*** Begin section ***
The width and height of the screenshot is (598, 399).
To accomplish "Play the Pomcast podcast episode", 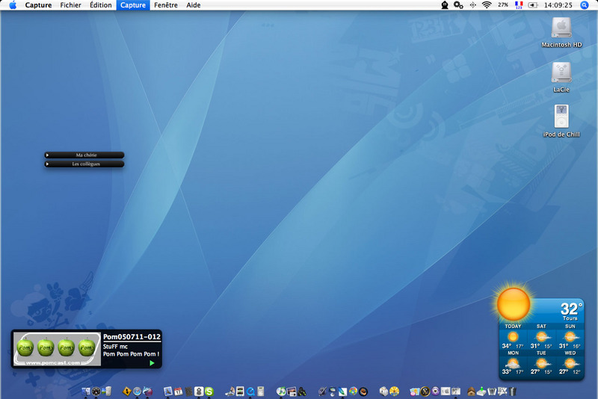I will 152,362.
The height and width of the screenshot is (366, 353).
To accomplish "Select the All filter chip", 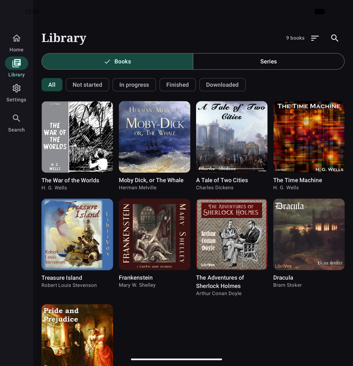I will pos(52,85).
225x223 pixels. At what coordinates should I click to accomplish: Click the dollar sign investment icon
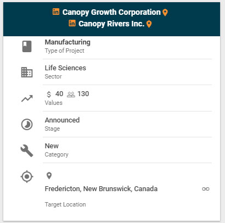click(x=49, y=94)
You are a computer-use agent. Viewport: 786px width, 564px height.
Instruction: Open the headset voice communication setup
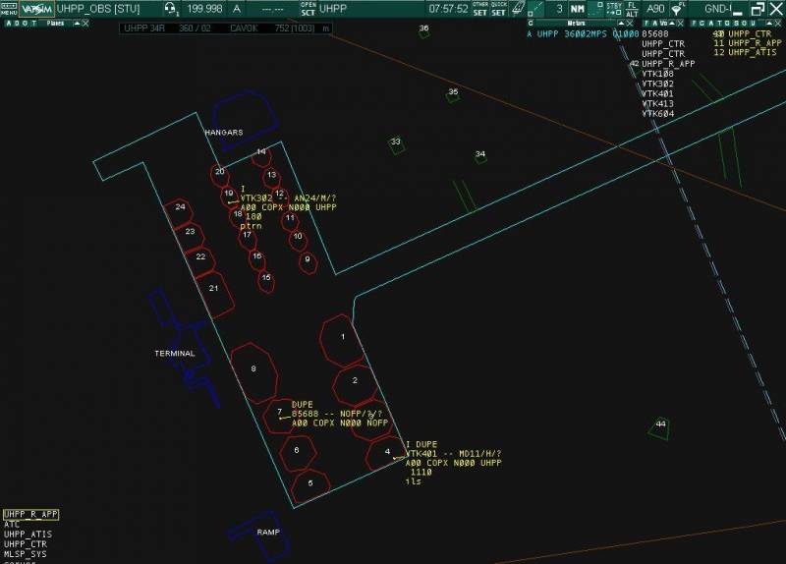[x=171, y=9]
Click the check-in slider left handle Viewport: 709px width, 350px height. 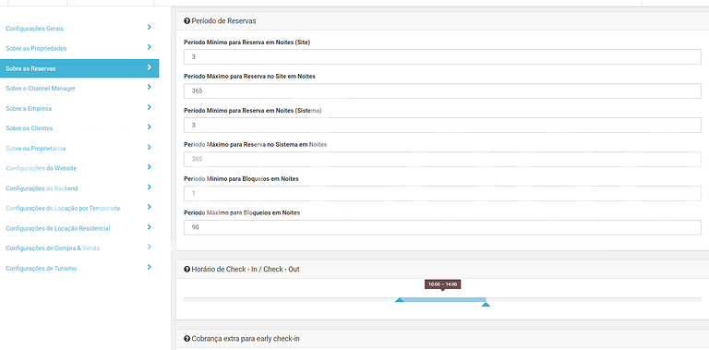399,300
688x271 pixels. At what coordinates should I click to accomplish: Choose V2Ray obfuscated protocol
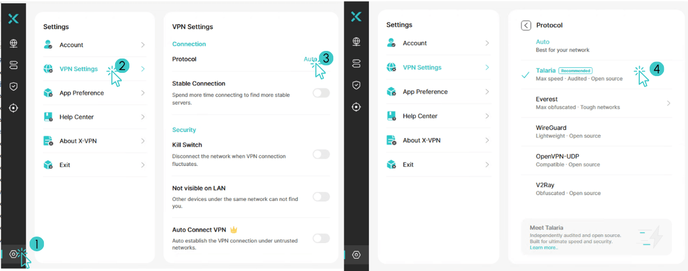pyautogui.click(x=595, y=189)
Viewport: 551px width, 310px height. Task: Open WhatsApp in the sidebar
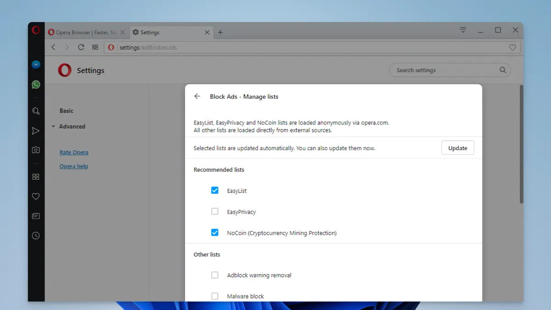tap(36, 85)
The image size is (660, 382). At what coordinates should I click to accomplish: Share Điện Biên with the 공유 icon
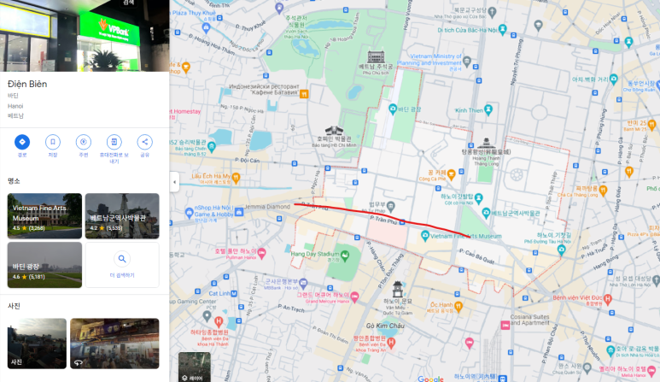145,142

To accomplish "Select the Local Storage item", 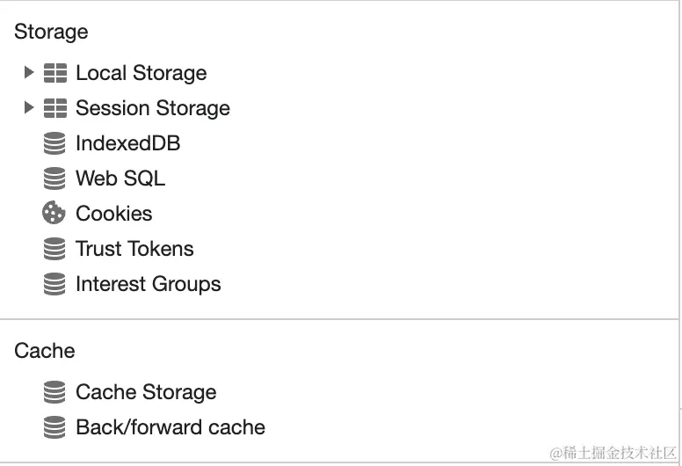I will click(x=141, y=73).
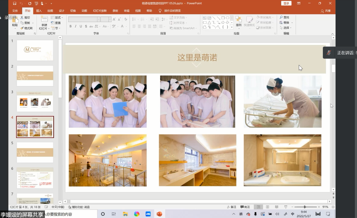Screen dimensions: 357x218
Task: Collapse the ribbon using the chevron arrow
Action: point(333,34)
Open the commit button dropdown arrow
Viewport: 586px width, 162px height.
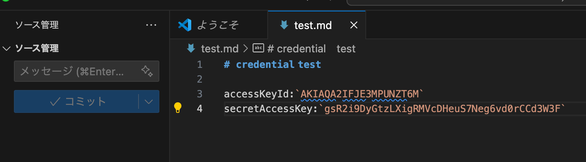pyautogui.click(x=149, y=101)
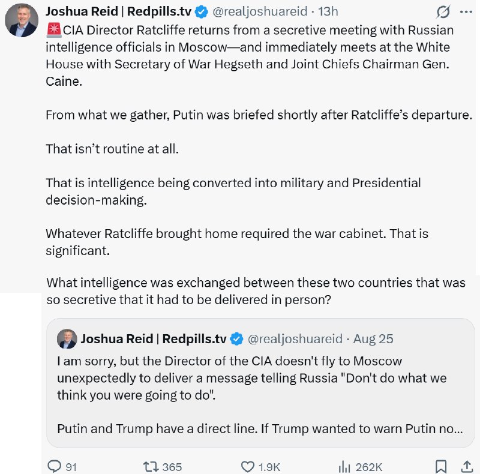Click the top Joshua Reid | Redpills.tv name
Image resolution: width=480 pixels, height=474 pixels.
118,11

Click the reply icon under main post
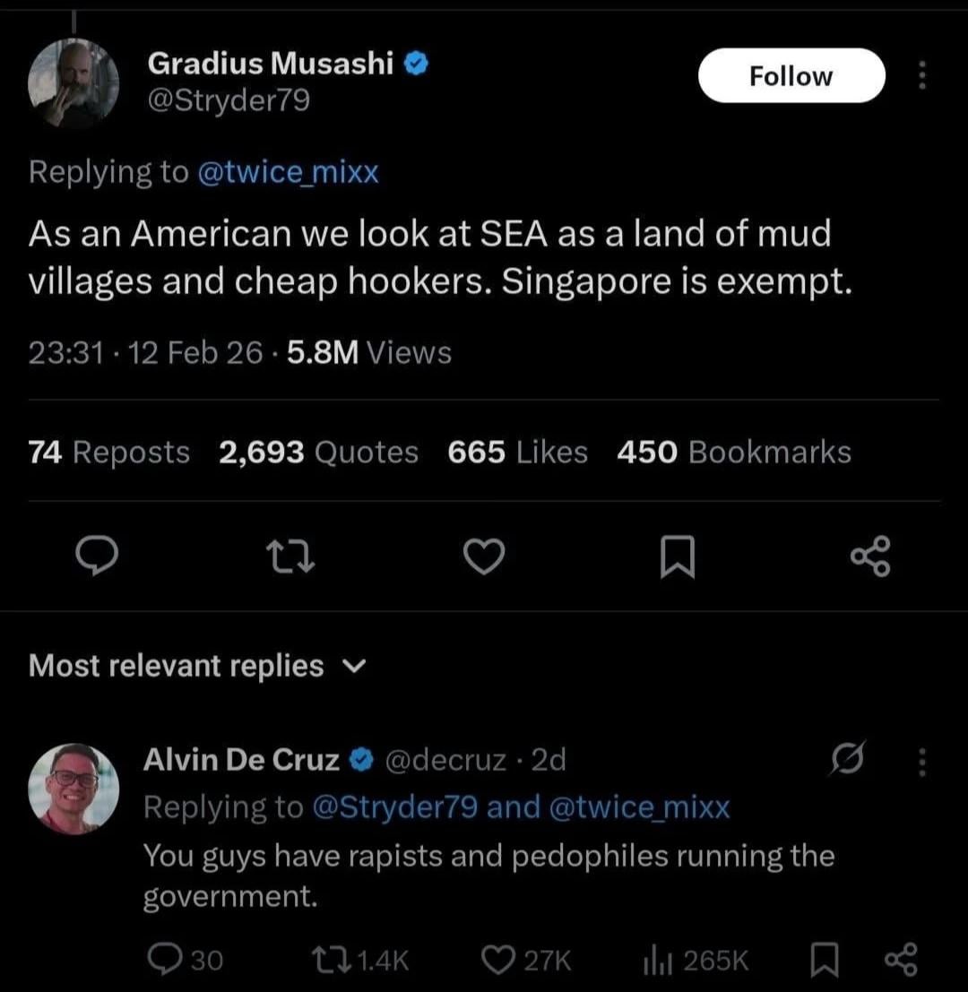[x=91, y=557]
*** End section ***
Where a line in the records above contains the string "screenshot", copy that line.

**RESPONSE BOX**
The width and height of the screenshot is (598, 399).
The height and width of the screenshot is (366, 353).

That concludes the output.